Walk the Walls Tour May 27- June 08 - 2015

Date: 
Wednesday, May 27, 2015 to Monday, June 8, 2015
Location: 
Scotland
Type: 
Tour
Status: 
Completed

This year our Walk the Walls Tour took us to Northern Scotland, the Orkney Islands and on to the western Islands of Mull and Iona. This was our fourth tour and as in previous years, no trip is complete without meeting our familiar friends from the dry stone walling community, workshops and festivals, were at each locale we visited including George Gunn, Dave  Goulder, Norman Haddow, Duncan Haddow and Jason Hoffman. We also met dry stone waller Kevin Shaw who talked about his work repairing walls on the Orkneys and mason Colin Watson who has been the main consultant and restoration expert on the St Magnus Cathedral in Kirkwall Orkney 
We visited stone age ruins and contemporary sites of stone walls, bridges, buildings, gardens and follies. 

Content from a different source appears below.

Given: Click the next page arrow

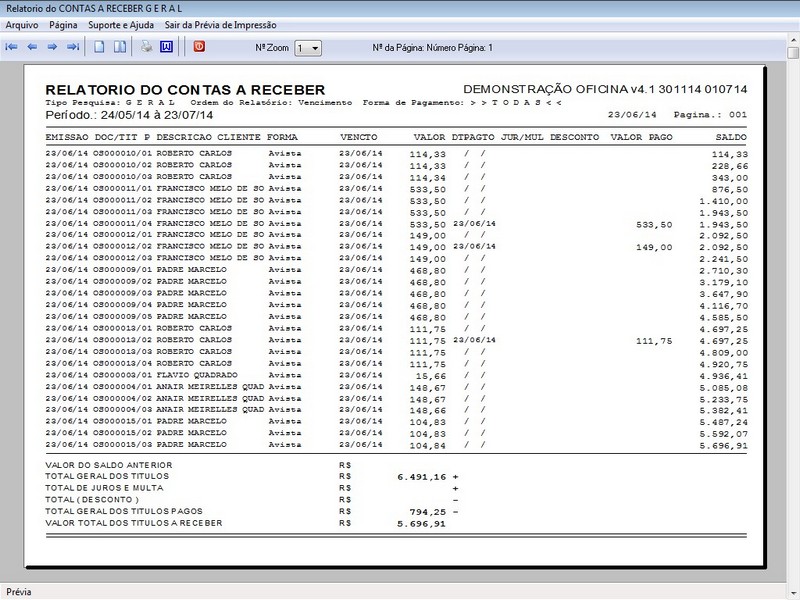Looking at the screenshot, I should coord(52,47).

The first half of the trip took us to the Orkney Islands, just a short step from the Scottish mainland. These islands are mainly “low lying, gentlysloping, fertile valleys, where spring days are long and skies enormous”. However, our interests were in the well preserved treasury of Stone Age settlements and the recent discovery of Ness of Brodgar. As National Geographic describes this site in their August 2014 article, “Before Stonehenge...one long day ago around 3200 B.C., the farmers and herdsmen on Scotland’s remote Orkney Islands decided to build something big...”.

 

 

 

 

 

From Orkney we took the ferry to the mainland to meet our friend and DSWA Master Dry Stone waller George Gunn who showed us Bucholie Castle

There is a wide variation of building styles and stones in the Lairg/Dornoch vicinity, -- double and single walls (dykes), sheep fanks, cairns and castles. Our tentative plans are to stay in a Scottish Castle (Dornoch Castle Hotel), on the edge of the Dornoch Firth, a designated National Scenic Area in the Highlands of Scotland.

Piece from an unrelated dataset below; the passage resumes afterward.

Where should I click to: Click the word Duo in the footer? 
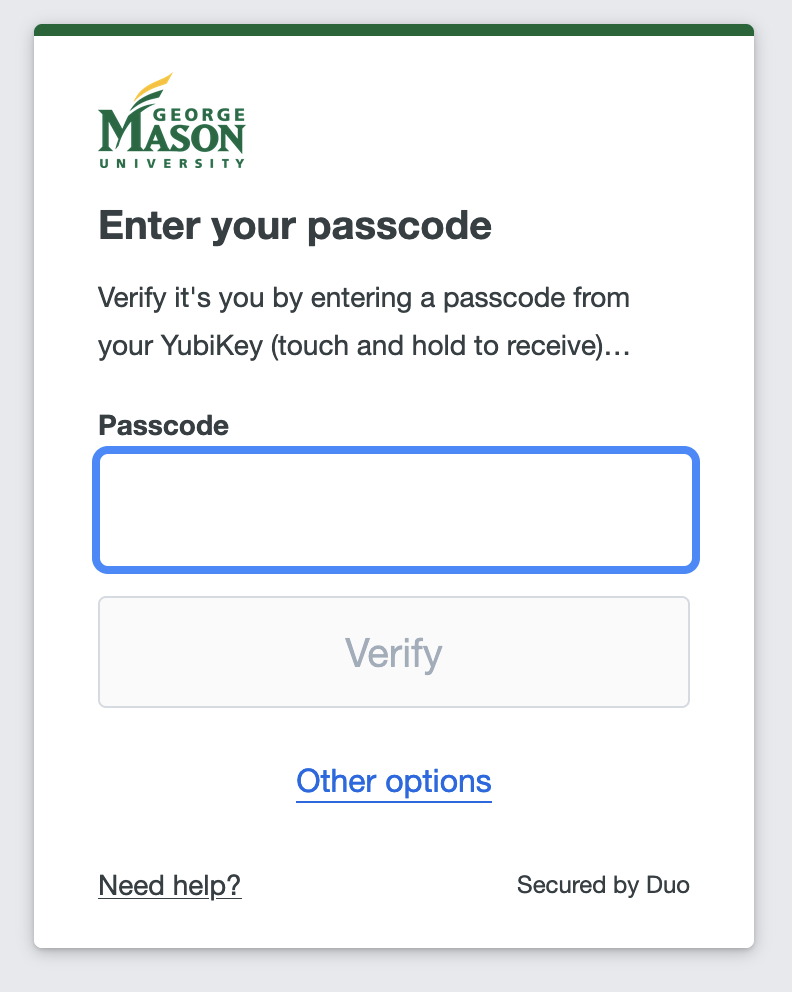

The second half of the tour we traveled south to the Inner Hebrides Islands of Mull and Iona. Here we were joined by our very good friend and past host from the Balmoral Castle portion of our 2011 tour, Norman Haddow (DSWA Master’s Certificate) 

 


Most of our time was spent on Iona, a pilgrimage site for several centuries and a place of Christian worship for more than 1400 years. The extensive pink granite ruins of the Augustinian nunnery, and the Abbey that dates from the arrival of the Benedictines around 1200, as well as the sacred burial ground which is said to contain the graves of kings of Norway, France, Iceland, and Scotland, including Duncan and Macbeth, are all within a walking tour of the island.